### [Interface element records]
————
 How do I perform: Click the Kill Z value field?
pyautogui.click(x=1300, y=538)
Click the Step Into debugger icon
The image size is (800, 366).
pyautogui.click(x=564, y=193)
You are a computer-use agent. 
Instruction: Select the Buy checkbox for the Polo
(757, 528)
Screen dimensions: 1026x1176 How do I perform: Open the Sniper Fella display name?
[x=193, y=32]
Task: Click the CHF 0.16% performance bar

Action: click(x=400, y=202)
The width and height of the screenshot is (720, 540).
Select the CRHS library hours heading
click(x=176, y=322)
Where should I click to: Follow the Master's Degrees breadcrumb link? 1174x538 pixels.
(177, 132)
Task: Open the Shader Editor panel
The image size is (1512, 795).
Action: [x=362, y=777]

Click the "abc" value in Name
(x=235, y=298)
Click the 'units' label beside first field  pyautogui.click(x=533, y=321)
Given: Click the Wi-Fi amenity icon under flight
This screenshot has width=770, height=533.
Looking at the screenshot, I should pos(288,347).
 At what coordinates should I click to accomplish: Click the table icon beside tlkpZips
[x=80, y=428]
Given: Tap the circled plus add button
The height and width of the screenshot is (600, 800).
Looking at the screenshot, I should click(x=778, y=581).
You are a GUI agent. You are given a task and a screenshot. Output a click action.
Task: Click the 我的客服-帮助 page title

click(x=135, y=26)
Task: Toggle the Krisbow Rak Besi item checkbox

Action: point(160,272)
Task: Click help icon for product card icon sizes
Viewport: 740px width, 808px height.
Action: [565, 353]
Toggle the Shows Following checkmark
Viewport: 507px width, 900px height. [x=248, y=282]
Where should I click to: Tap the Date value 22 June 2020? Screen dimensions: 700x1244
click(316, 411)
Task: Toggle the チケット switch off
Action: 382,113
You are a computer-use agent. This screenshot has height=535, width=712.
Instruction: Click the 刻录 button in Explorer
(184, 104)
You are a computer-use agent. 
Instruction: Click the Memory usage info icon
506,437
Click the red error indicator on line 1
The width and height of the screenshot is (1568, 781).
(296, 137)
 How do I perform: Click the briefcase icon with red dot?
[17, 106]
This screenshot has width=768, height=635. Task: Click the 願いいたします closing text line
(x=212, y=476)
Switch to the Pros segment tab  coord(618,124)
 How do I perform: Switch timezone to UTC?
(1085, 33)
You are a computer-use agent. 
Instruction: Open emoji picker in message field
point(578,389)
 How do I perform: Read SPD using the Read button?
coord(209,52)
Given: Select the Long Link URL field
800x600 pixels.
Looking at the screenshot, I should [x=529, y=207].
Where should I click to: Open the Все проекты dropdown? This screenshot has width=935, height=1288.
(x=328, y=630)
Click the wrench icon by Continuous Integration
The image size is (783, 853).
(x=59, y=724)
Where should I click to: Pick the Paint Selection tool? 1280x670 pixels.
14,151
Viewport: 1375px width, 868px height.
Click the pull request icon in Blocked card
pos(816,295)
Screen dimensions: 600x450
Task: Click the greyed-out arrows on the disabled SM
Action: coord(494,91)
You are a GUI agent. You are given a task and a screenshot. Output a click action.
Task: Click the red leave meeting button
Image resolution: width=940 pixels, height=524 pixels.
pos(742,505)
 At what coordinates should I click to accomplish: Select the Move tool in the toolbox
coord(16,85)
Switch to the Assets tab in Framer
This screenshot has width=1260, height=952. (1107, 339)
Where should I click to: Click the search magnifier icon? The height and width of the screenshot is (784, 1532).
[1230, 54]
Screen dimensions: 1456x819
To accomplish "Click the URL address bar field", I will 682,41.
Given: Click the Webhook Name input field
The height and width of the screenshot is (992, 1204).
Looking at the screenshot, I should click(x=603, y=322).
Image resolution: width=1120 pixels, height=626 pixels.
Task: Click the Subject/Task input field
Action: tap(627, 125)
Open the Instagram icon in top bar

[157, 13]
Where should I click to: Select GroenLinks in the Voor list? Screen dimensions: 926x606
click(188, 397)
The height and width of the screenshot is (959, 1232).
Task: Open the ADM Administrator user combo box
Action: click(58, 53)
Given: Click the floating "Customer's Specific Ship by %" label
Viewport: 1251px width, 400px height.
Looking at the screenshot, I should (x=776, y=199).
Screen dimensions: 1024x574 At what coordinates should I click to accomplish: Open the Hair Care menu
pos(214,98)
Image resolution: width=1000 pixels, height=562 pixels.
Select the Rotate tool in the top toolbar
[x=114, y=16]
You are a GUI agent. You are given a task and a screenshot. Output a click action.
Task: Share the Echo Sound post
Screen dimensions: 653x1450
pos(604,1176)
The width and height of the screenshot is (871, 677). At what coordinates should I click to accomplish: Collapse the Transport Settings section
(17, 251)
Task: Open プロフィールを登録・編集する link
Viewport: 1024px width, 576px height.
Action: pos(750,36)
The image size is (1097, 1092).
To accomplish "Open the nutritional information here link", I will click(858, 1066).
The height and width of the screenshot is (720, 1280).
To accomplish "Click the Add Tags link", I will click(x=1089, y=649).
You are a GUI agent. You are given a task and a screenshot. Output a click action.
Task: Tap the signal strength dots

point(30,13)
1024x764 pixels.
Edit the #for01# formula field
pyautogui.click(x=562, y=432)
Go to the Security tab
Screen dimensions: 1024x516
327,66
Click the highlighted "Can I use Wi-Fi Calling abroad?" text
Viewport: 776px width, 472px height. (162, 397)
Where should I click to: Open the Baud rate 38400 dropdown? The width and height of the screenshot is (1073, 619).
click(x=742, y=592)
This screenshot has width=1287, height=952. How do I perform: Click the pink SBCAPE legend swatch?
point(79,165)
————
### [TO DO]
Please write out the rows from the first one through the line containing "(x=235, y=298)", swapping "Shader Editor" for "Node Editor" and leaving everything else unchanged.

### [COMPLETE ANSWER]
 How do I perform: Click the Kill Z value field?
pyautogui.click(x=1300, y=538)
Click the Step Into debugger icon
The image size is (800, 366).
pyautogui.click(x=564, y=193)
You are a computer-use agent. 
Instruction: Select the Buy checkbox for the Polo
(757, 528)
Screen dimensions: 1026x1176 How do I perform: Open the Sniper Fella display name?
[x=193, y=32]
Task: Click the CHF 0.16% performance bar

Action: click(x=400, y=202)
The width and height of the screenshot is (720, 540).
Select the CRHS library hours heading
click(x=176, y=322)
Where should I click to: Follow the Master's Degrees breadcrumb link? 1174x538 pixels.
(177, 132)
Task: Open the Node Editor panel
The image size is (1512, 795).
Action: [x=362, y=777]

Click the "abc" value in Name
(x=235, y=298)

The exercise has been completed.